A Political Construct (Abridged)

The article is intended to contribute to our understanding of this concept by contextualizing the figure of the cultural entrepreneur. It seeks to examine the ideological and economic context of the concept of entrepreneurship. It is guided by two questions: “Is cultural entrepreneurship something other than a political or institutional injunction?” and “What are the implications, implicit or explicit, of defining this notion?”

The figure of the cultural entrepreneur has been present for a long time, rather than being a recent “pop-up” concept. It is important to distinguish arts entrepreneurs from cultural entrepreneurs.

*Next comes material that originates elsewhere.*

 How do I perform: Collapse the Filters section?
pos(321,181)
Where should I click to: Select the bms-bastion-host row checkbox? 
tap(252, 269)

The former are artists running their business based on their talents, while the latter are entrepreneurs working with the talents of others (Dallaire 2019).

Artists have been assuming a managerial function for a very long time. Indeed, they must com-bine diverse resources in order to develop their projects. For example, Beethoven (1770–1827) embarked on his career at a turning point in the music economy: for diverse reasons, audiences increased, new concert halls and instruments were created et cetera; these elements afforded Beethoven an opportunity to produce major musical compositions (Bourdieu 2002). “Beethoven was able to be a great music innovator because he was a great economic entrepreneur. His economic genius, which was absolutely at the service of a music project, was to take advantage – with a degree of pragmatism – of the coexistence, during a period of transition, of several competing sources of income, sometimes perceived as incompatible: the music room and the concert hall, pensions or subsidies paid by cultured patrons… and public admission tickets” (Bourdieu 2001).

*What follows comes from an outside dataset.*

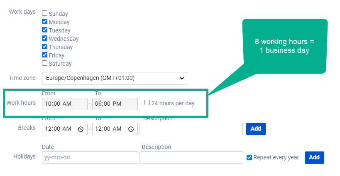Untick Repeat every year for holidays
The image size is (340, 176).
pos(249,157)
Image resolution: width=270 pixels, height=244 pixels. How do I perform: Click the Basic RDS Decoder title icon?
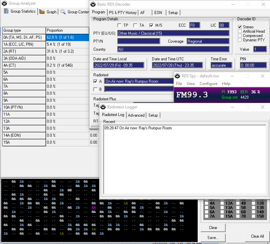pyautogui.click(x=93, y=4)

For a long time, artists and craftsmen were seen as pursuing the same kind of activity (Greffe 2012). During the Middle Ages (Guillouët et al. 2014), studios, often inherited from family, gathered together artists and craftsmen. These studios operated as small business enterprises, making whatever tools they needed (brushes, paints, varnishes) and purchasing only the raw materials. Thus, the artist was “first a technician, before being an artist, and needed to know how to do everything along the production chain” (Greffe 2012). The studios created and sold products, which were often manufactured in limited series (Greffe 2012). They were also training centres, where the masters taught their pupils and involved them in the creation of masterpieces (Guillouët et al. 2014).

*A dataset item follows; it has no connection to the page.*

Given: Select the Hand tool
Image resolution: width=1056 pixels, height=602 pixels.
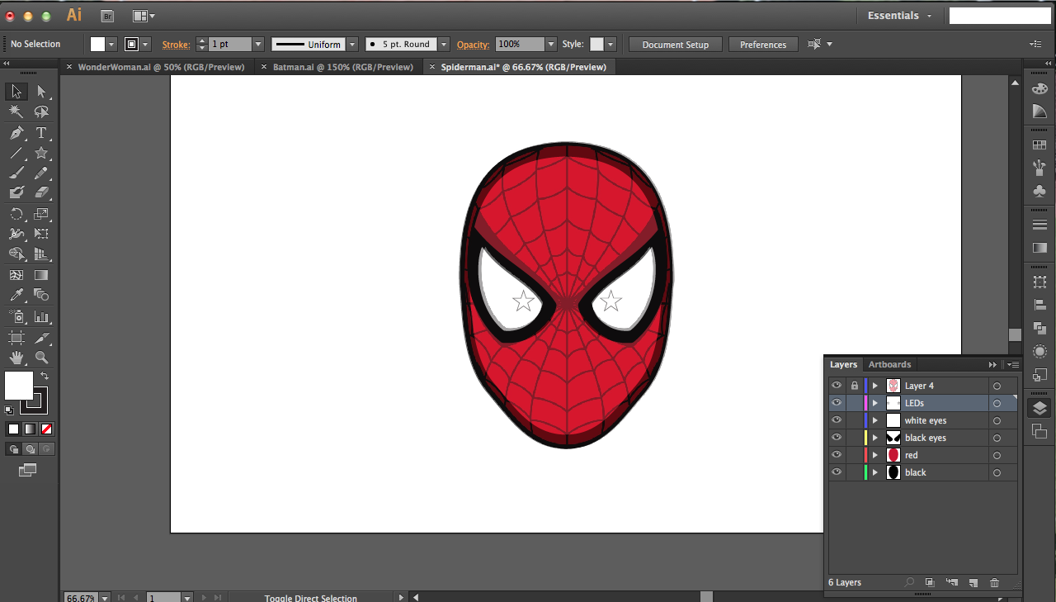Looking at the screenshot, I should (17, 358).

At first the cultural entrepreneur was a financier engaged with artists, then an intermediary between artists and their customers. Gradually this role expanded and cultural entrepreneurs began to influence the market and the artists themselves by acting as their advisor or providing them with the goods and services they needed to develop their art. Artist-entrepreneurs, or cultural entrepreneurs’ innovations have greatly contributed to the development of the art sector.

The appearance of the notion of cultural entrepreneurship follows the increasing prominence, since the 1980s, of the economic question in the cultural sector (Henry 2018), in part being whether the government should subsidize the for profit part of the cultural sector.

The emergence of economic problems in the cultural milieu generated a controversy that persists to this day and is linked to the terminology debate pertaining to expressions like cultural industries, creative industries, and creative economy that should be used to describe the cultural sector.

Cultural entrepreneurship has been the subject of increasing interest by politicians since the early 1990s, and particularly since the turn of the century. For Klamer (2011), the most relevant definition of “cultural entrepreneur” is that set out in 1999 by Rick van der Ploeg, as Dutch secretary of culture and media, in Enterprising Culture. A cultural entrepreneur is a person who combines two skills: “(1) Knowledge of and sensitivity towards the arts and creative processes, possibly combined with the ability to spot creative talents. (2) Knowledge and comprehension of the potential public and marketing techniques” (Klamer 2011).

The construction of the entrepreneurial figure has gone hand in hand with the transformation of the role and position of art in society and a policy reorientation in terms of financing. All these factors have combined to not only persuade leaders to adopt more entrepreneurial behaviour but also to place the entrepreneurial figure at the forefront of public policy.